A set of records appears below. Print them all, word for word.

»»

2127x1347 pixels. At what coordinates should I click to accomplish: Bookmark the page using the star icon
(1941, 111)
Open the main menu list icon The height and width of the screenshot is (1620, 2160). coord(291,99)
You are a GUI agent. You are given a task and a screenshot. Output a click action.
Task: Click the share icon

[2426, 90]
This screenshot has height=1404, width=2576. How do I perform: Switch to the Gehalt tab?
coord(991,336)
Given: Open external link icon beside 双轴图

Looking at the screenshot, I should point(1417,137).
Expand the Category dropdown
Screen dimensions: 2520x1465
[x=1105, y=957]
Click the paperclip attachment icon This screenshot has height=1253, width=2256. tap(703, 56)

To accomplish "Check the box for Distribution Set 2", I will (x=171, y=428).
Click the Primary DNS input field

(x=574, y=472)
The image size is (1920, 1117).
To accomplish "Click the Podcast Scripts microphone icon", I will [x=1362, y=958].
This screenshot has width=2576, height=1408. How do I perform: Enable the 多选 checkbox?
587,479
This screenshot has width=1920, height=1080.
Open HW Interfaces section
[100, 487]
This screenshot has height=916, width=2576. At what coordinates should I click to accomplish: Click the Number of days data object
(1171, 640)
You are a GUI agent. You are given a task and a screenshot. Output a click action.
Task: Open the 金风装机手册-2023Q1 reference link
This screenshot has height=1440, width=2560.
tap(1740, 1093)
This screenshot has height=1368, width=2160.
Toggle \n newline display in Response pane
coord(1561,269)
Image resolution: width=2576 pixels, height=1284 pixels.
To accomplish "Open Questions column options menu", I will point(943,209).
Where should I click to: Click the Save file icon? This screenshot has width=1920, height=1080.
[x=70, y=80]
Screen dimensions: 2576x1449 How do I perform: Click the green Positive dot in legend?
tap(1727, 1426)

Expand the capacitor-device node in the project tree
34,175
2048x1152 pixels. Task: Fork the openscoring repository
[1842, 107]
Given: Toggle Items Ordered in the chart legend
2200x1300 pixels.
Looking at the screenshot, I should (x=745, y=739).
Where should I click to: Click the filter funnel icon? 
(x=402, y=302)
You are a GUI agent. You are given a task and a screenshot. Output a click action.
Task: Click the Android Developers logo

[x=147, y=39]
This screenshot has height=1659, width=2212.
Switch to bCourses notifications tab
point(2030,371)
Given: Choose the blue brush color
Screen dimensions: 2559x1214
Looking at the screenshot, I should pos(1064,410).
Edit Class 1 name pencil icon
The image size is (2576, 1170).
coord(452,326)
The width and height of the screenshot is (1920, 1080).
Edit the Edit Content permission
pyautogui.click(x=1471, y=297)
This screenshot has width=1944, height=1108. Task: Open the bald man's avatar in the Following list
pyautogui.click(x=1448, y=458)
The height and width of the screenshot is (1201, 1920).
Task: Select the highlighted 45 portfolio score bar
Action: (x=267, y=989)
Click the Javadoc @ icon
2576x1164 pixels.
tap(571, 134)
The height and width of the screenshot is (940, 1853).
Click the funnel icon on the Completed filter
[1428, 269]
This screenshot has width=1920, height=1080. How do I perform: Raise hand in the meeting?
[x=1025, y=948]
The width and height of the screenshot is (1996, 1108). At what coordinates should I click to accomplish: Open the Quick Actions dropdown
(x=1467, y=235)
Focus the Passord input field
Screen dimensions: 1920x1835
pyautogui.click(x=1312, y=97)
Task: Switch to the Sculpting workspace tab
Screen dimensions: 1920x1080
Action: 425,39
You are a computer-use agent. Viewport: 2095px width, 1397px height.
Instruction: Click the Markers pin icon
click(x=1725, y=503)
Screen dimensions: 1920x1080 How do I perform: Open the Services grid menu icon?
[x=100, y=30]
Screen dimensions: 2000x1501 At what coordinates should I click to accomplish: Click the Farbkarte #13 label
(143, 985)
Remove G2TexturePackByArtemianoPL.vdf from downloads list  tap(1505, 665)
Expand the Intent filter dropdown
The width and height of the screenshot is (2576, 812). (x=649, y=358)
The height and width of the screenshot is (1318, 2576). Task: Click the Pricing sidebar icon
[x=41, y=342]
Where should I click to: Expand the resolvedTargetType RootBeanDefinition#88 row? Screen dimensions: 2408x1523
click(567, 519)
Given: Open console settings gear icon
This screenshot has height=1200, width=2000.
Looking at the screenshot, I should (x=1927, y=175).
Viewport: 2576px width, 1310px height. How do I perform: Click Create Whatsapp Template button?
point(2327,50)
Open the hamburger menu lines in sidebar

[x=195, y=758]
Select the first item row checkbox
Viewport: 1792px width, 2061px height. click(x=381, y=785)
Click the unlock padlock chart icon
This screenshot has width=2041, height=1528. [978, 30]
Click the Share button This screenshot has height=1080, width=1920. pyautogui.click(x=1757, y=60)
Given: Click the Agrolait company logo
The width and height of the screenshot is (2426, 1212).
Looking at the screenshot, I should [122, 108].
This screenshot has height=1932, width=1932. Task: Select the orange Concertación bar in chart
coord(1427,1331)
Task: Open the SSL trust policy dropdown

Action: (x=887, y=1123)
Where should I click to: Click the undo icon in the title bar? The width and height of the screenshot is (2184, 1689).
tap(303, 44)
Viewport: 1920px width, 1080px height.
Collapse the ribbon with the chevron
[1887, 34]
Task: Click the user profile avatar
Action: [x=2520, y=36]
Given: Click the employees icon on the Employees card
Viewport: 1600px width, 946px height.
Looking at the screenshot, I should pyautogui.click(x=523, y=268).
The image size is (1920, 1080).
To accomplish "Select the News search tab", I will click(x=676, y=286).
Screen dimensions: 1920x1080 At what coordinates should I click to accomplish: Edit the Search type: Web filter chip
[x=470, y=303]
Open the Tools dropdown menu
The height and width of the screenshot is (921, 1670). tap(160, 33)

««

> [Expected answer]
2127x1347 pixels. At what coordinates should I click to accomplish: Bookmark the page using the star icon
(1941, 111)
Open the main menu list icon The height and width of the screenshot is (1620, 2160). coord(291,99)
You are a GUI agent. You are given a task and a screenshot. Output a click action.
Task: Click the share icon

[2426, 90]
This screenshot has height=1404, width=2576. How do I perform: Switch to the Gehalt tab?
coord(991,336)
Given: Open external link icon beside 双轴图

Looking at the screenshot, I should point(1417,137).
Expand the Category dropdown
Screen dimensions: 2520x1465
[x=1105, y=957]
Click the paperclip attachment icon This screenshot has height=1253, width=2256. tap(703, 56)

To accomplish "Check the box for Distribution Set 2", I will (x=171, y=428).
Click the Primary DNS input field

(x=574, y=472)
The image size is (1920, 1117).
To accomplish "Click the Podcast Scripts microphone icon", I will [x=1362, y=958].
This screenshot has width=2576, height=1408. How do I perform: Enable the 多选 checkbox?
587,479
This screenshot has width=1920, height=1080.
Open HW Interfaces section
[100, 487]
This screenshot has height=916, width=2576. At what coordinates should I click to accomplish: Click the Number of days data object
(1171, 640)
You are a GUI agent. You are given a task and a screenshot. Output a click action.
Task: Open the 金风装机手册-2023Q1 reference link
This screenshot has height=1440, width=2560.
tap(1740, 1093)
This screenshot has height=1368, width=2160.
Toggle \n newline display in Response pane
coord(1561,269)
Image resolution: width=2576 pixels, height=1284 pixels.
To accomplish "Open Questions column options menu", I will point(943,209).
Where should I click to: Click the Save file icon? This screenshot has width=1920, height=1080.
[x=70, y=80]
Screen dimensions: 2576x1449 How do I perform: Click the green Positive dot in legend?
tap(1727, 1426)

Expand the capacitor-device node in the project tree
34,175
2048x1152 pixels. Task: Fork the openscoring repository
[1842, 107]
Given: Toggle Items Ordered in the chart legend
2200x1300 pixels.
Looking at the screenshot, I should (x=745, y=739).
Where should I click to: Click the filter funnel icon? 
(x=402, y=302)
You are a GUI agent. You are given a task and a screenshot. Output a click action.
Task: Click the Android Developers logo

[x=147, y=39]
This screenshot has height=1659, width=2212.
Switch to bCourses notifications tab
point(2030,371)
Given: Choose the blue brush color
Screen dimensions: 2559x1214
Looking at the screenshot, I should pos(1064,410).
Edit Class 1 name pencil icon
The image size is (2576, 1170).
coord(452,326)
The width and height of the screenshot is (1920, 1080).
Edit the Edit Content permission
pyautogui.click(x=1471, y=297)
This screenshot has width=1944, height=1108. Task: Open the bald man's avatar in the Following list
pyautogui.click(x=1448, y=458)
The height and width of the screenshot is (1201, 1920).
Task: Select the highlighted 45 portfolio score bar
Action: (x=267, y=989)
Click the Javadoc @ icon
2576x1164 pixels.
tap(571, 134)
The height and width of the screenshot is (940, 1853).
Click the funnel icon on the Completed filter
[1428, 269]
This screenshot has width=1920, height=1080. How do I perform: Raise hand in the meeting?
[x=1025, y=948]
The width and height of the screenshot is (1996, 1108). At what coordinates should I click to accomplish: Open the Quick Actions dropdown
(x=1467, y=235)
Focus the Passord input field
Screen dimensions: 1920x1835
pyautogui.click(x=1312, y=97)
Task: Switch to the Sculpting workspace tab
Screen dimensions: 1920x1080
Action: 425,39
You are a computer-use agent. Viewport: 2095px width, 1397px height.
Instruction: Click the Markers pin icon
click(x=1725, y=503)
Screen dimensions: 1920x1080 How do I perform: Open the Services grid menu icon?
[x=100, y=30]
Screen dimensions: 2000x1501 At what coordinates should I click to accomplish: Click the Farbkarte #13 label
(143, 985)
Remove G2TexturePackByArtemianoPL.vdf from downloads list  tap(1505, 665)
Expand the Intent filter dropdown
The width and height of the screenshot is (2576, 812). (x=649, y=358)
The height and width of the screenshot is (1318, 2576). Task: Click the Pricing sidebar icon
[x=41, y=342]
Where should I click to: Expand the resolvedTargetType RootBeanDefinition#88 row? Screen dimensions: 2408x1523
click(567, 519)
Given: Open console settings gear icon
This screenshot has height=1200, width=2000.
Looking at the screenshot, I should (x=1927, y=175).
Viewport: 2576px width, 1310px height. How do I perform: Click Create Whatsapp Template button?
point(2327,50)
Open the hamburger menu lines in sidebar

[x=195, y=758]
Select the first item row checkbox
Viewport: 1792px width, 2061px height. click(x=381, y=785)
Click the unlock padlock chart icon
This screenshot has width=2041, height=1528. [978, 30]
Click the Share button This screenshot has height=1080, width=1920. pyautogui.click(x=1757, y=60)
Given: Click the Agrolait company logo
The width and height of the screenshot is (2426, 1212).
Looking at the screenshot, I should [122, 108].
This screenshot has height=1932, width=1932. Task: Select the orange Concertación bar in chart
coord(1427,1331)
Task: Open the SSL trust policy dropdown

Action: (x=887, y=1123)
Where should I click to: Click the undo icon in the title bar? The width and height of the screenshot is (2184, 1689).
tap(303, 44)
Viewport: 1920px width, 1080px height.
Collapse the ribbon with the chevron
[1887, 34]
Task: Click the user profile avatar
Action: [x=2520, y=36]
Given: Click the employees icon on the Employees card
Viewport: 1600px width, 946px height.
Looking at the screenshot, I should pyautogui.click(x=523, y=268).
The image size is (1920, 1080).
To accomplish "Select the News search tab", I will click(x=676, y=286).
Screen dimensions: 1920x1080 At what coordinates should I click to accomplish: Edit the Search type: Web filter chip
[x=470, y=303]
Open the Tools dropdown menu
The height and width of the screenshot is (921, 1670). tap(160, 33)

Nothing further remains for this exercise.